I had spoken to Martin last month, prior to him writing the story, about what was happening in the global dairy markets, and how quickly demand was faltering in the face of increased international competition for milk exports, and of course the deepening recession.
I think the article actually understates just how dramatic that plunge has been. Last spring, dairy prices for things like cheese and skim milk powder were at least double what they are today. In just about six months’ time, prices have crashed dramatically. Now, the same can be said for other commodities as well, ranging from corn to oil. And measured as a percentage, their drops have indeed been larger.
But you also have to consider where they were.
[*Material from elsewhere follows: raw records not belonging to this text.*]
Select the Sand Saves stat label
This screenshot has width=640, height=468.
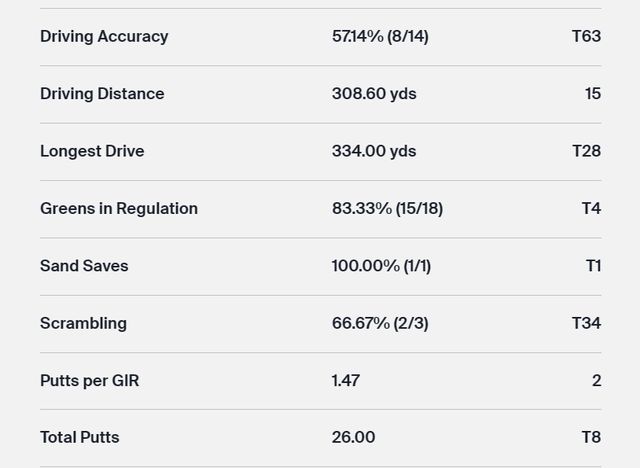point(84,266)
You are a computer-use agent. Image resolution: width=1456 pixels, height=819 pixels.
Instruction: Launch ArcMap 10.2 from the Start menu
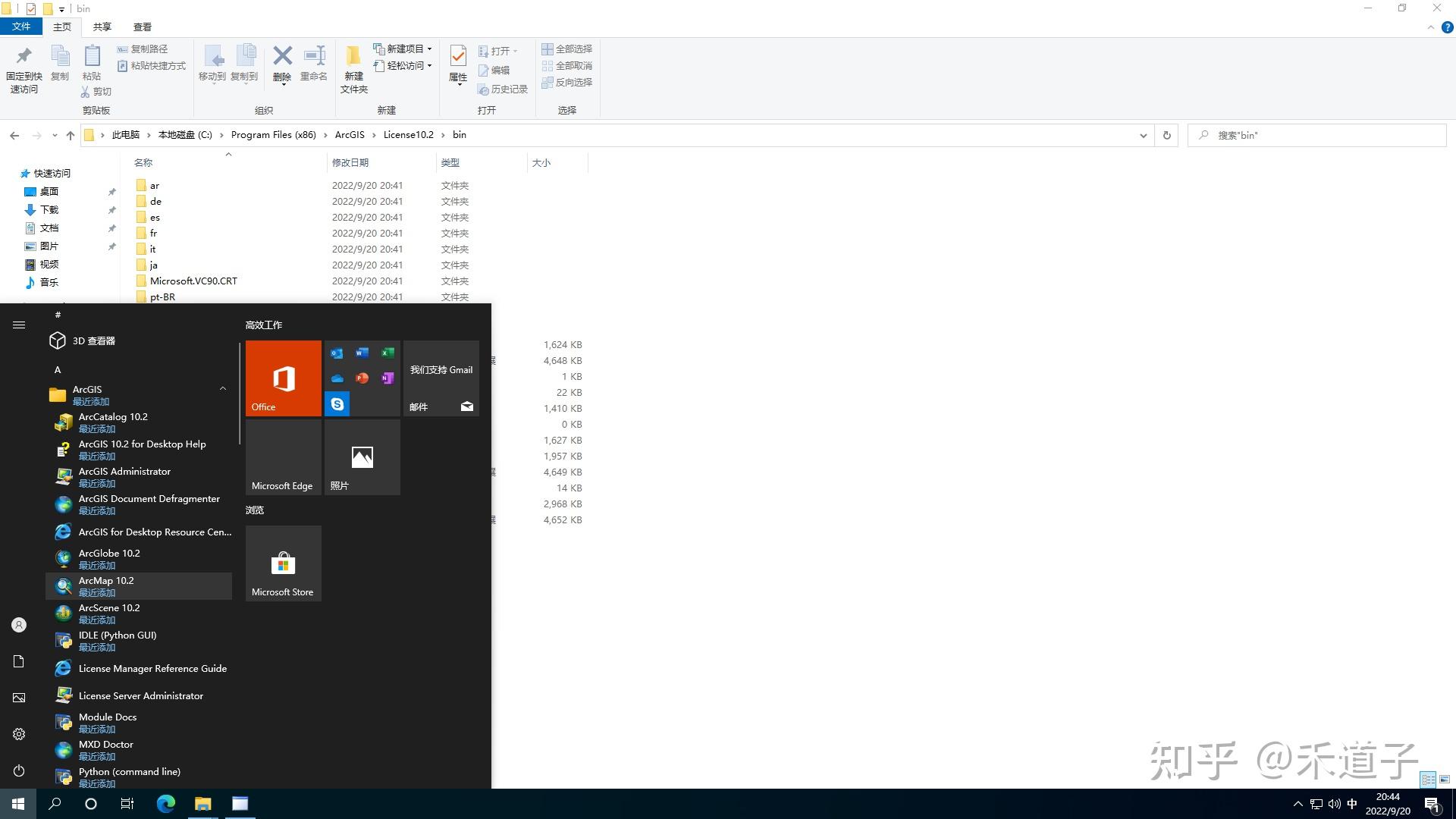106,580
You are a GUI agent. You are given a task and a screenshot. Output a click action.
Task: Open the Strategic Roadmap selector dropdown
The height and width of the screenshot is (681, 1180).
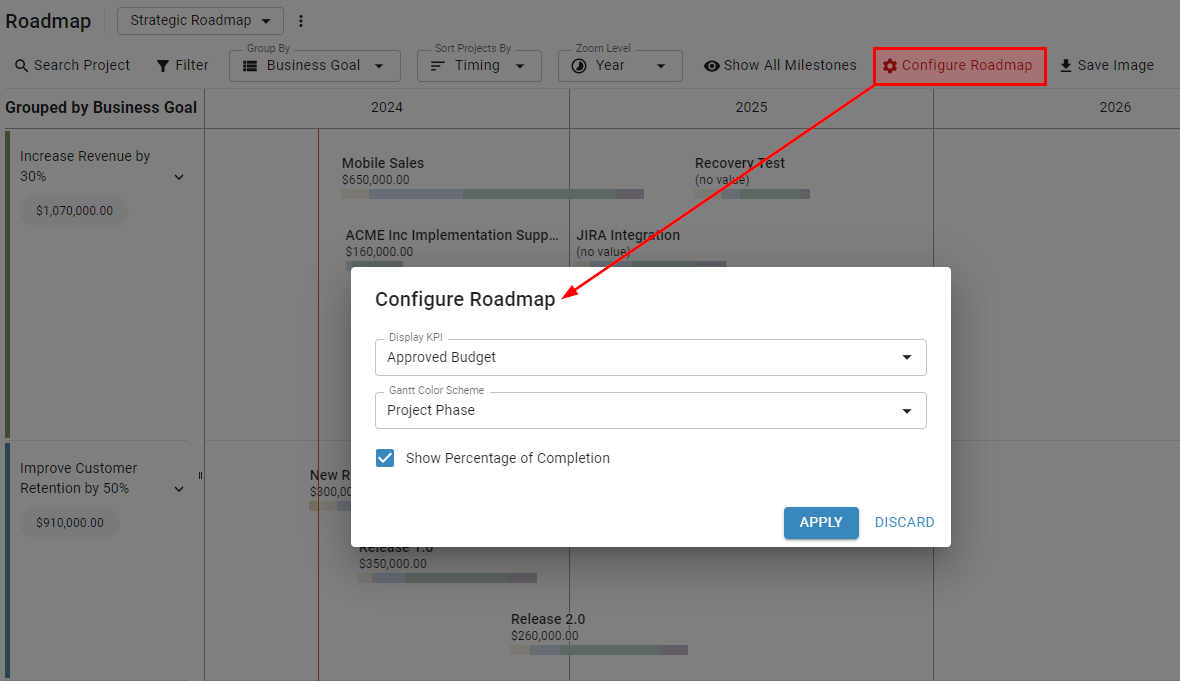[199, 20]

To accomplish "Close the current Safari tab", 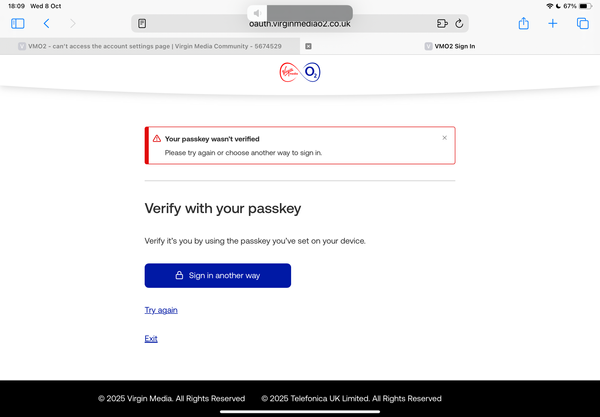I will point(308,46).
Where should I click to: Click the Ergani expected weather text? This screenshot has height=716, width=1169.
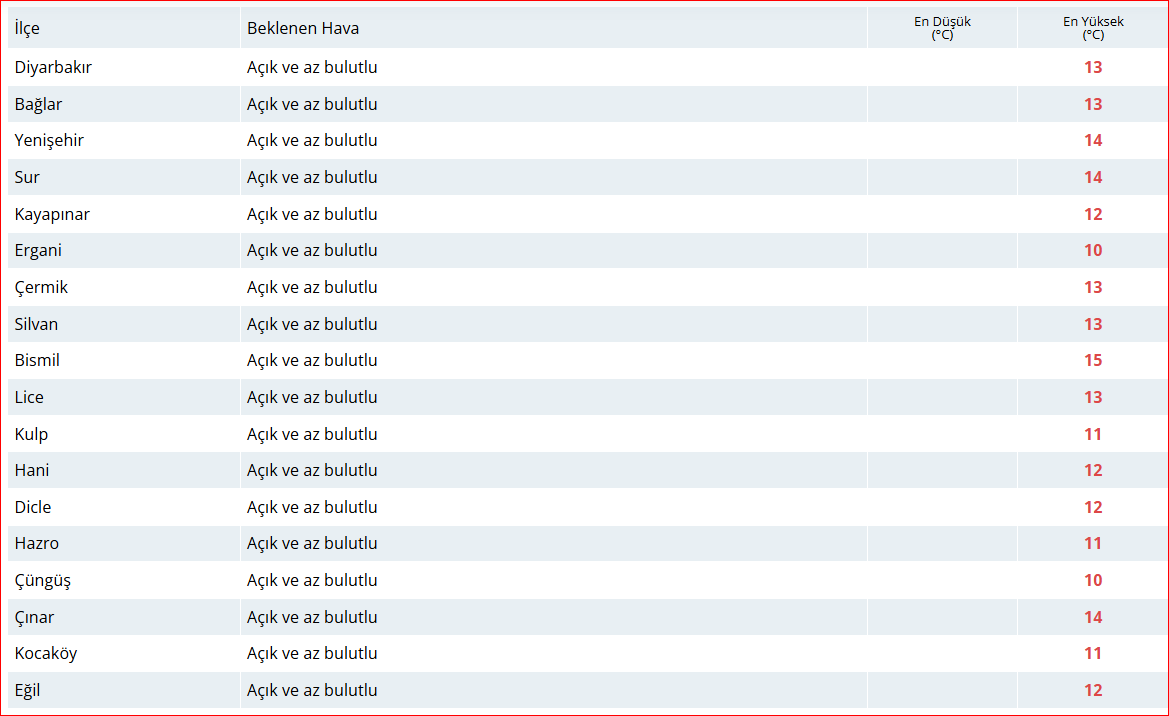click(x=312, y=251)
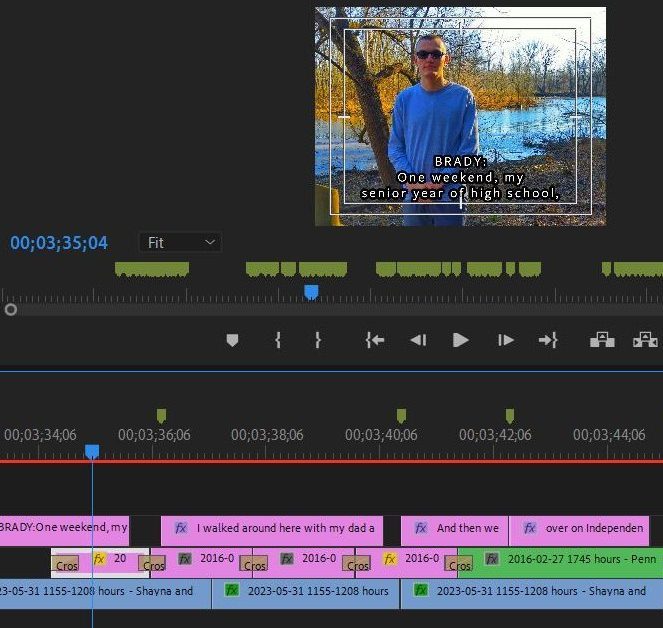
Task: Click the blue playhead in program monitor scrubber
Action: point(311,292)
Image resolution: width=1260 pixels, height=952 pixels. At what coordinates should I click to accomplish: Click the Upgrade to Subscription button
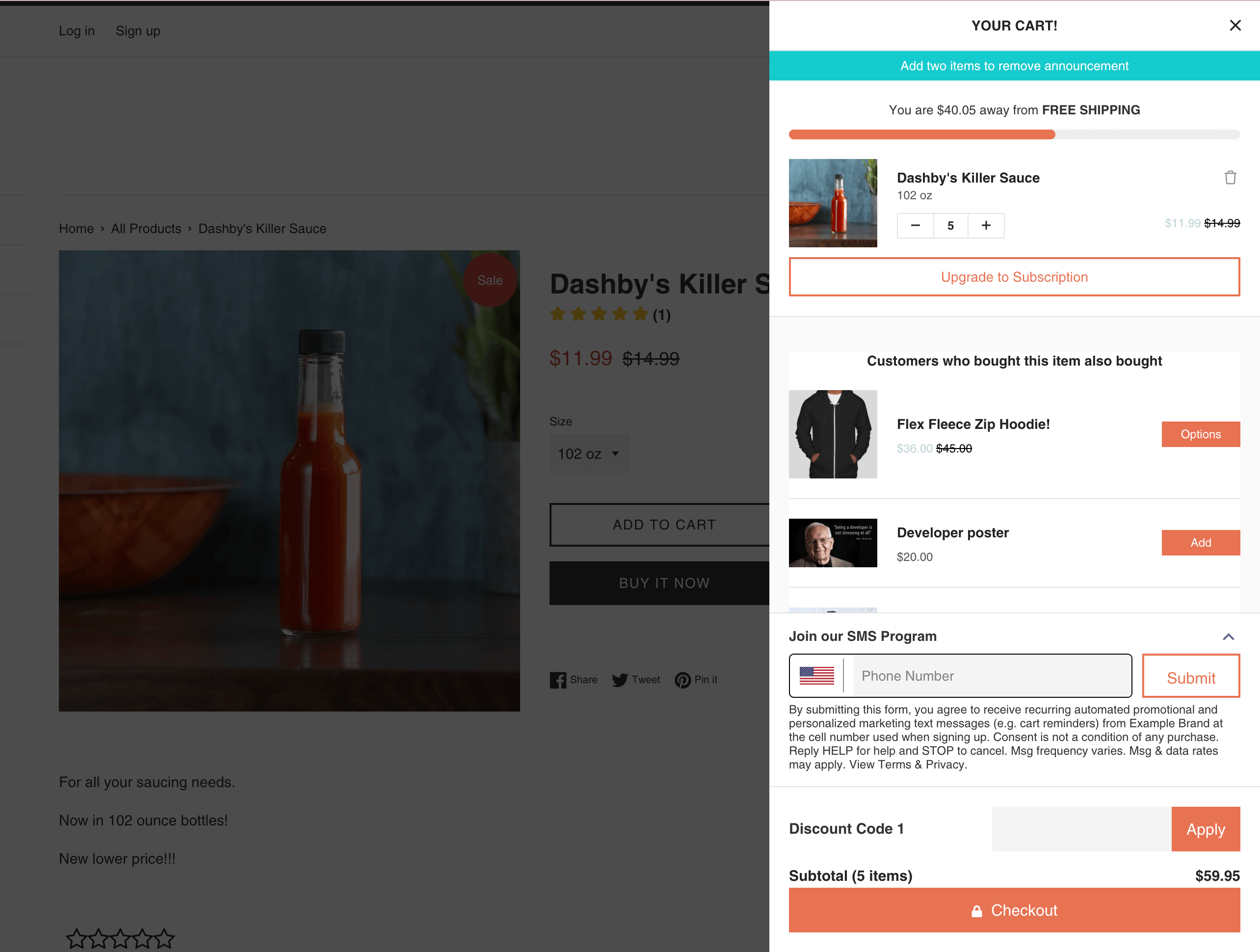(1014, 277)
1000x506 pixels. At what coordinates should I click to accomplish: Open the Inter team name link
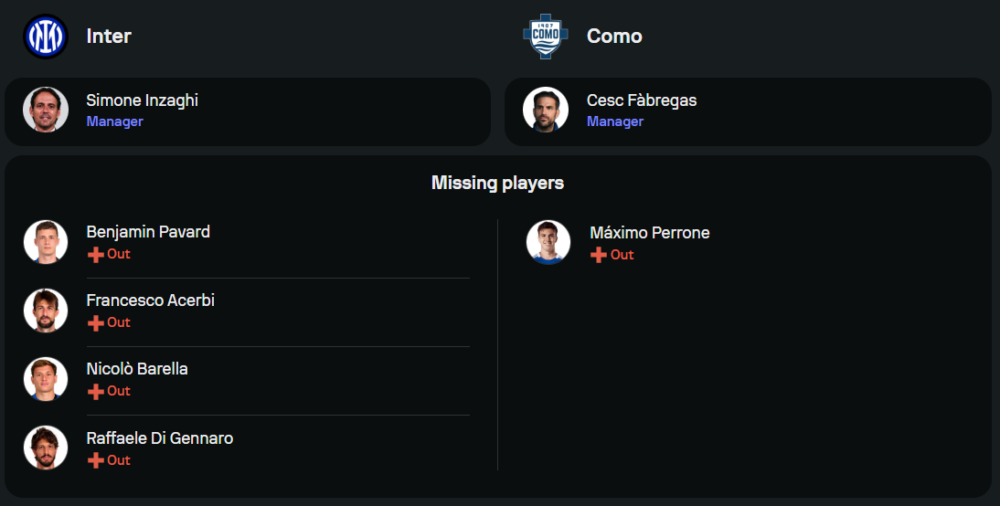pyautogui.click(x=109, y=37)
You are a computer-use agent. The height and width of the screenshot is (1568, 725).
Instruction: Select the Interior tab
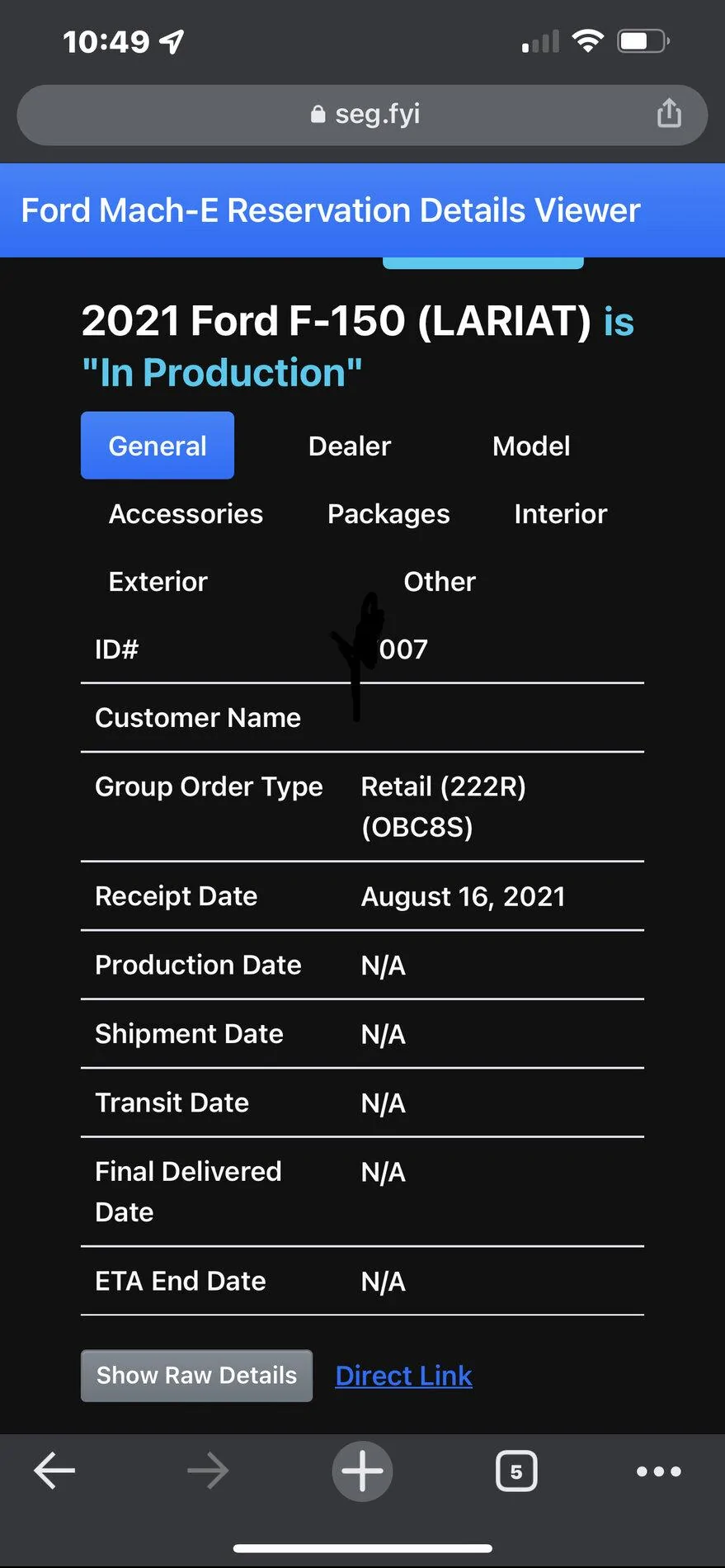coord(560,513)
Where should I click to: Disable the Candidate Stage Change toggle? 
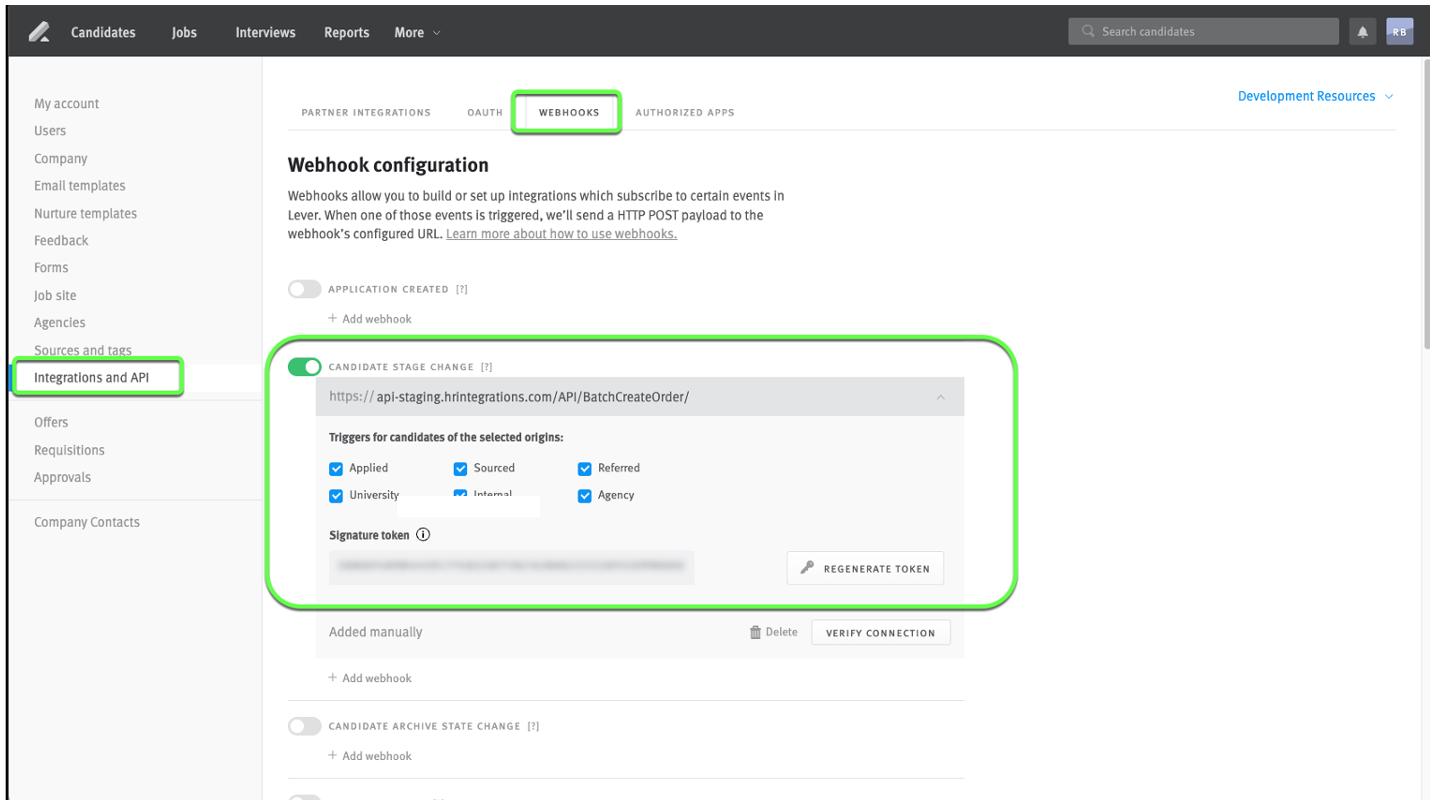[304, 366]
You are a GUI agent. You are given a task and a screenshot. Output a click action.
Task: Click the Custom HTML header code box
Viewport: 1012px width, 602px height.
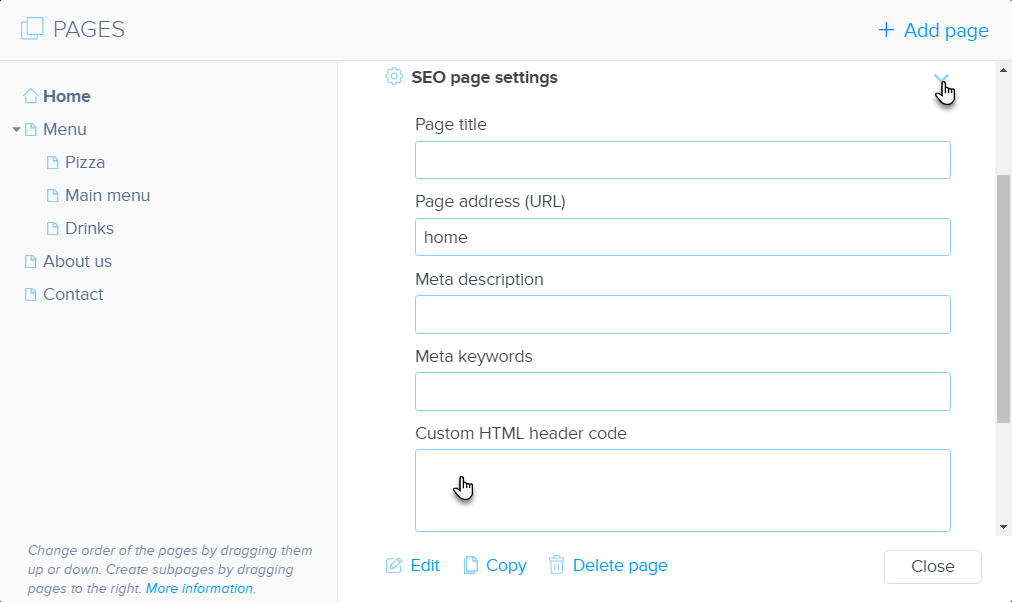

This past summer, when oil hit $145/barrel, and corn was $8/bushel, those were levels that had no historic precedent. By contrast, the level milk prices reached this summer were less than what they’d been in the past.
Regardless of the math lesson, the net effect has been dramatic, and it’s going to hit dairy farmers like a tsunami in 2009. Milk checks this spring will look meager indeed compared to a year ago, and while critics like Ken Cook (as quoted in the Times story) can whine about how government safety nets coddle farmers (“They don’t want to downsize or respond to the market signal”, he asserted), the fact is that there will be slew of downsizing, meaning farms selling out and banks recalling loans in the year ahead. It’s just inevitable, and will mean farm families’ livelihoods will disappear, just like in the mortgage meltdown we’ve been witnessing across the country.
The irony with this boom and bust cycle is that we know with great certitude that there is always an inevitable down trough that is paired with the upward surge; it’s like the sun rising and setting. But just as inevitably, we always seem surprised when it arrives, and with how suddenly the damage gets inflicted.